Member of the Chamber of Deputies
- In office 1 July 1942 – 15 May 1945
- Preceded by: Elías Montecinos
- Constituency: 21st Departmental Group

Personal details
- Born: 22 August 1905 Quilaco, Chile
- Died: 21 December 1969 (aged 64) Santiago, Chile
- Party: Radical Party
- Spouse: Olga Ciudad Vásquez
- Education: University of Chile (LL.B)
- Profession: Lawyer

= Federico Brito =

Chilean parliamentarian and lawyer (1905–1969)

Federico Brito Salvo (22 August 1905 – 21 December 1969) was a Chilean lawyer and parliamentarian who served as a member of the Chamber of Deputies between 1942 and 1945.

== Biography ==
Brito Salvo was born in Quilaco, Chile, on 22 August 1905. He was the son of Desiderio Brito Osses.

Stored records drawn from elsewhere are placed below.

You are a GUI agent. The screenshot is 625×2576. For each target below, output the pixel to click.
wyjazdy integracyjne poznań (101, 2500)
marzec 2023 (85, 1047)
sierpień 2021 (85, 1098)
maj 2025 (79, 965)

He was educated at the Liceo de Hombres of Concepción and studied law in the same city, qualifying as a lawyer in 1929.

He married Olga Ciudad Vásquez, with whom he shared his family life until his death in Santiago on 21 December 1969.

== Political career ==
Brito Salvo was a member of the Radical Party. He served as a municipal councillor (regidor) of the Municipality of Temuco between 1939 and 1942.

Following the death of Deputy Elías Montecinos Matus in April 1942, Brito Salvo stood as a candidate in the complementary election to fill the vacant seat. By judicial ruling dated 1 July 1942, he was declared elected, defeating Liberal Party candidate Juan Silva Pinto.

He subsequently served as Deputy for the 21st Departmental Group —Temuco, Imperial and Villarrica— for the remainder of the 1941–1945 legislative term. During his tenure, he served on the Standing Committees on Finance, and on Agriculture and Colonization.